Mogli, mi amigo del alma, lo entendió enseguida en cuanto lo llamé para quejarme. Él y yo nos conocíamos desde los doce años, cuando su familia vino a vivir a River Oaks. El padre de Mogli, Tomas Phelan, era un pintor que había expuesto su obra en todos los grandes museos, incluidos el MOMA de Nueva York y el Kimbell de Fort Worth.
Los residentes de River Oaks nunca habían acabado de entender del todo a los Phelan. Para empezar eran vegetarianos, los primeros que yo conocía. Vestían prendas de algodón hindú y solían calzar sandalias. En un vecindario donde predominaban dos estilos de decoración de interiores, casa de campo inglesa o tejano-mediterráneo, los Phelan habían pintado de un color diferente cada una de las habitaciones de su casa, llenando las paredes con franjas y motivos ornamentales exóticos.
Aún más fascinante que eso, los Phelan eran budistas, una palabra que yo había oído todavía menos a menudo que «vegetariano». Cuando le pregunté a Mogli qué hacían exactamente los budistas, él me explicó que dedicaban mucho tiempo a la contemplación y a meditar sobre la naturaleza de la realidad. Mogli y sus padres incluso me habían invitado a ir al templo budista con ellos, pero para gran disgusto mío, mis padres dijeron que no. Yo era baptista, me recordó mi madre, y los baptistas no dedicaban sus ratos libres a meditar sobre la naturaleza de la realidad.
Mogli y yo siempre habíamos estado tan unidos que la gente daba por hecho que salíamos juntos. Nunca habíamos llegado a desarrollar el menor atisbo de relación romántica, pero el sentimiento que nos unía tampoco era estrictamente platónico. No estoy segura de que ninguno de los dos hubiera podido explicar lo que significábamos el uno para el otro.
Mogli era probablemente el ser humano más hermoso que yo había conocido jamás. Esbelto y atlético, de facciones muy delicadas y pelo rubio. Y poseía una indefinible cualidad felina ajena a los andares arrogantes tan típicamente tejanos de todos los hombres que había conocido hasta entonces. Una vez le pregunté si era gay, y él respondió que le daba igual si alguien era hombre o mujer, que le interesaba más el interior de la persona.
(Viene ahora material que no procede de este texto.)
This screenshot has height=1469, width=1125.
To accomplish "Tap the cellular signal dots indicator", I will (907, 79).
— ¿Así que eres bisexual? —le pregunté, y él se rió de mi insistencia en ponerle una etiqueta a todo.
—Supongo que soy bi-posible —contestó, y me dio un cariñoso besito.
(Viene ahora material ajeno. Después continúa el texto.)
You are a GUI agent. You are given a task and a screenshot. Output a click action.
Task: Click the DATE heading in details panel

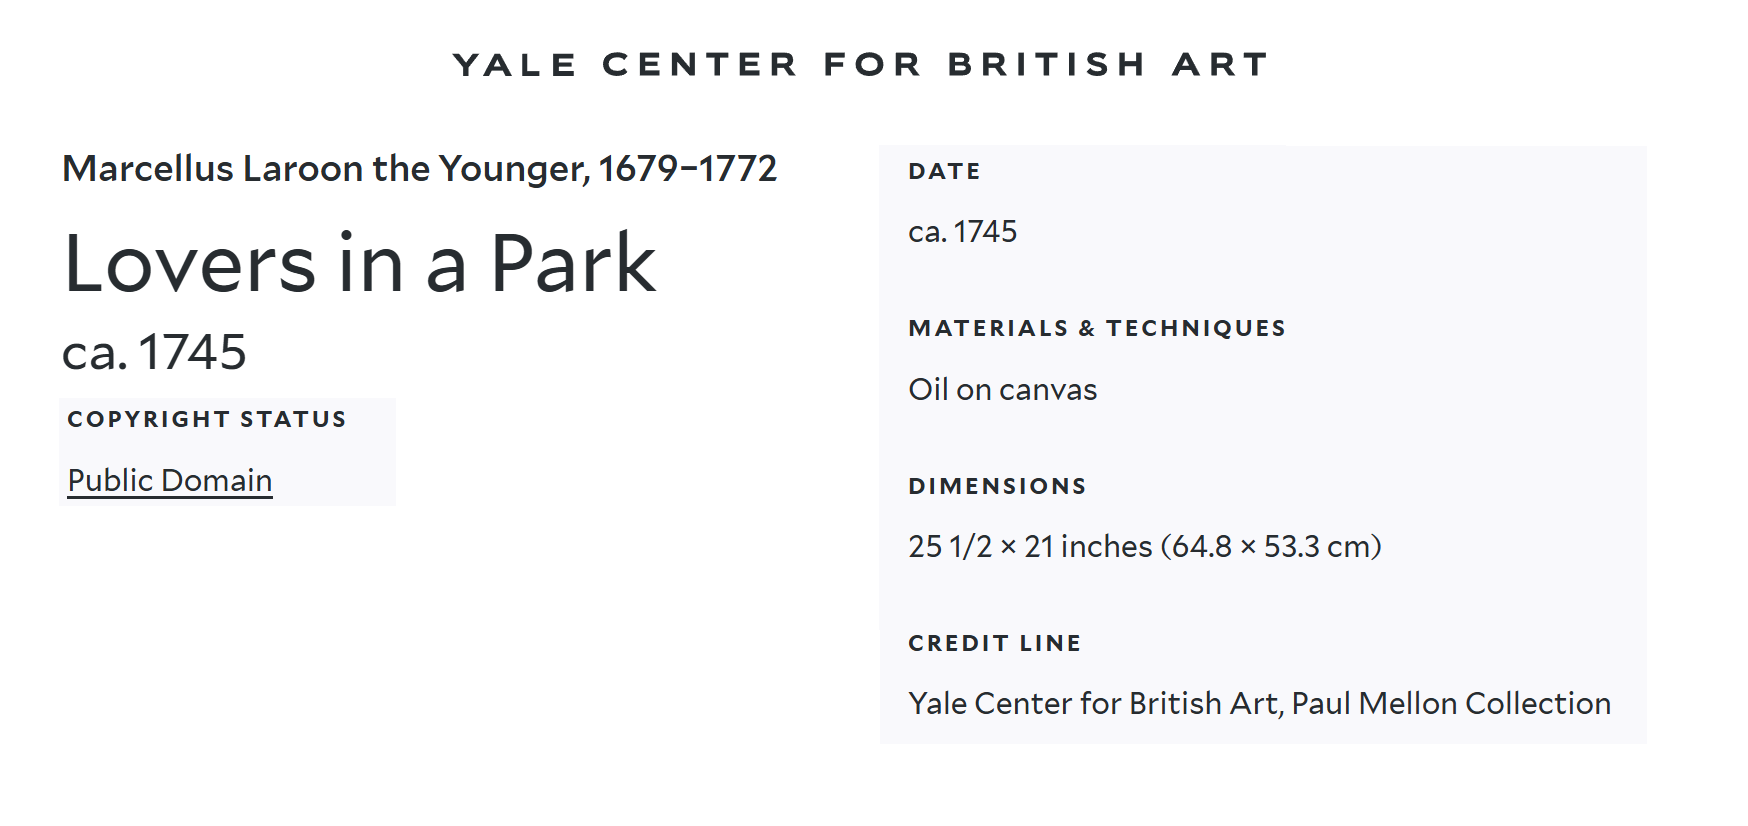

Nadie me conocía o me entendía tan bien como Mogli. Era mi confidente, la única persona con la que podía contar incluso cuando discrepábamos sobre algo.
—Es justo lo que dijiste que harían —dijo, cuando hube acabado de contarle por teléfono que mi familia ignoraba a mi novio—. Tampoco es ninguna sorpresa, ¿verdad?
—El que no sea ninguna sorpresa no significa que me guste.
—Eh, recuerda que este fin de semana no va de Benja y tú. Va de la novia y el novio.
—Las bodas nunca van de la novia y el novio —dije—. Para las familias disfuncionales, las bodas son exhibicionismo social.
—Pero incluso las familias disfuncionales tienen que fingir que la cosa va de la novia y el novio. Así que tú sígueles la corriente, pásalo bien en la ceremonia, y no le hables de Benja a tu papá hasta después de la boda.
— Mogli —pregunté yo con voz quejumbrosa—, tú has conocido a Benja. Te cae bien, ¿verdad?
—No puedo responder a esa pregunta.
— ¿Por qué no?
—Porque si todavía no lo has visto, nada de lo que yo te diga podrá hacértelo ver.
— ¿Qué es lo que tengo que ver? ¿A qué te refieres?
Pero Mogli no había abierto la boca, y colgué sintiéndome perpleja y bastante enfadada.